THIS IS ARCHIVE DOCUMENTATION FOR TERRACOTTA v. 2.7. For the current release, see the current DSO documentation »

Release: 2.7.3
Publish Date: February, 2009

Terracotta Distributed Data Cache

Introduction

Clustered applications with a system of record (SOR) on the backend can benefit from a distributed cache that manages certain data in memory while reducing costly application-SOR interactions. However, using a cache can introduce increased complexity to software development, integration, operation, and maintenance.

The Terracotta distributed cache, implemented with the Terracotta Integration Module tim-map-evictor, takes both established and innovative approaches to the caching model. tim-map-evictor solves the performance and complexity issues by:

• making cached application data available in-memory across a cluster of application servers;
• offering standard methods for working with cache elements and performing cache-wide operations;
• incorporating concurrency for readers and writers;
• evicting data efficiently based on standard expiration metrics;
• obviating SOR commits for data with a limited lifetime;
• providing a lightweight implementation with a simple API that's easier to understand and code against;
• being "native" to Terracotta to eliminate integration issues;
• utilizing a flexible map implementation to adapt to more applications;
• minimizing inter-node faulting to speed data operations.

Requirements

The Terracotta distributed data cache requires JDK 1.5 or greater.

Structure and Characteristics

The Terracotta distributed cache is an interface incorporating a distributed map with standard map operations:

public interface DistributedMap<K, V> {
  // Single item operations
  void put(K key, V value);
  V get(K key);
  V remove(K key);
  boolean containsKey(K key);

  // Multi item operations
  int size();
  void clear();
  Set<K> getKeys();

  // For managing the background evictor thread
  void start();
  void shutdown();
}

Notable characteristics include:

• getValues() is not provided, but an iterator can be obtained for Set<K> to obtain values.
• A cache-wide Time To Live (TTL) value can be set. The TTL determines the maximum amount of time an object can remain in the cache before becoming eligible for eviction, regardless of other conditions such as use.
• A cache-wide Time To Idle (TTI) value can be set. The TTI determines the maximum amount of time an object can remain idle in the cache before becoming eligible for eviction. TTI is reset each time the object is used.
• Each cache element receives an internal timestamp used against the cache-wide TTL and TTI.
• Expiration and eviction are optimized for a clustered environment to minimize unnecessary faulting.

Usage Example

The following is an example of cache that implements the Terracotta distributed cache:

import org.terracotta.modules.dmap.*;
import static org.terracotta.modules.dmap.DistributedMapBuilder.*;


DisributedMap<String,String> map = new DistributedMapBuilder()
.setMaxTTLMillis(10 * SECOND)
.setMaxTTIMillis(5 * SECOND)
.setConcurrency(16)
.newMap();
map.start(); // start eviction thread


map.put("Rabbit", "Carrots");
map.put("Dog", "Bone");
map.put("Owl", "Mouse");
// wait 3 seconds
map.get("Rabbit");


// wait 2 seconds - expire Dog and Owl due to TTI
assert ! map.containsKey("Dog");
assert ! map.containsKey("Owl");
assert map.containsKey("Rabbit");


// wait 5 seconds - expire Rabbit due to TTL
assert ! map.containsKey("Rabbit");

Terracotta Distributed Cache in a Reference Application

The [Examinator reference application] uses the Terracotta distributed cache to handle pending user registrations. This type of data has a "medium-term" lifetime which needs to be persisted long enough to give prospective registrants a chance to verify their registrations. If a registration isn't verified by the time TTL is reached, it can be evicted from the cache. Only if the registration is verified is it written to the database.
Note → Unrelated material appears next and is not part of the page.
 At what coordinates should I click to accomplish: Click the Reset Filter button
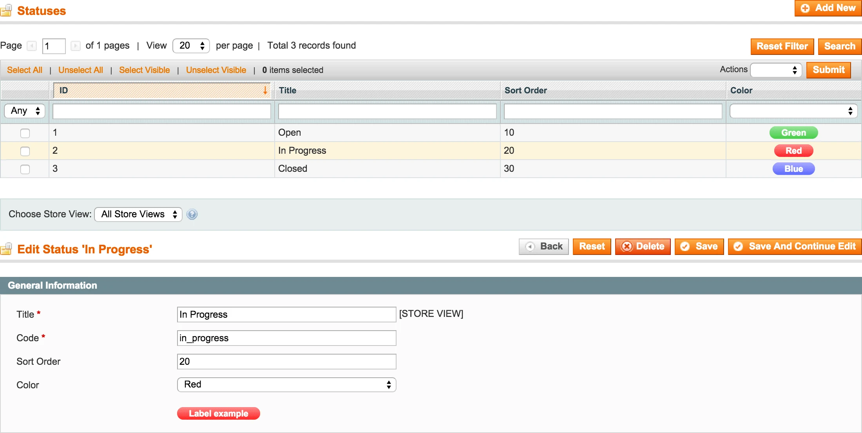click(782, 46)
The combination of Terracotta and the Terracotta distributed cache gives Examinator the following advantages:

• The simple Terracotta distributed cache's API makes it easy to integrate with Examinator and to maintain and troubleshoot.
• Medium-term data is not written to the database unnecessarily, improving application performance.
• Terracotta persists the pending registrations so they can survive node failure.
• Terracotta clusters (shares) the pending registration data so that any node can handle validation.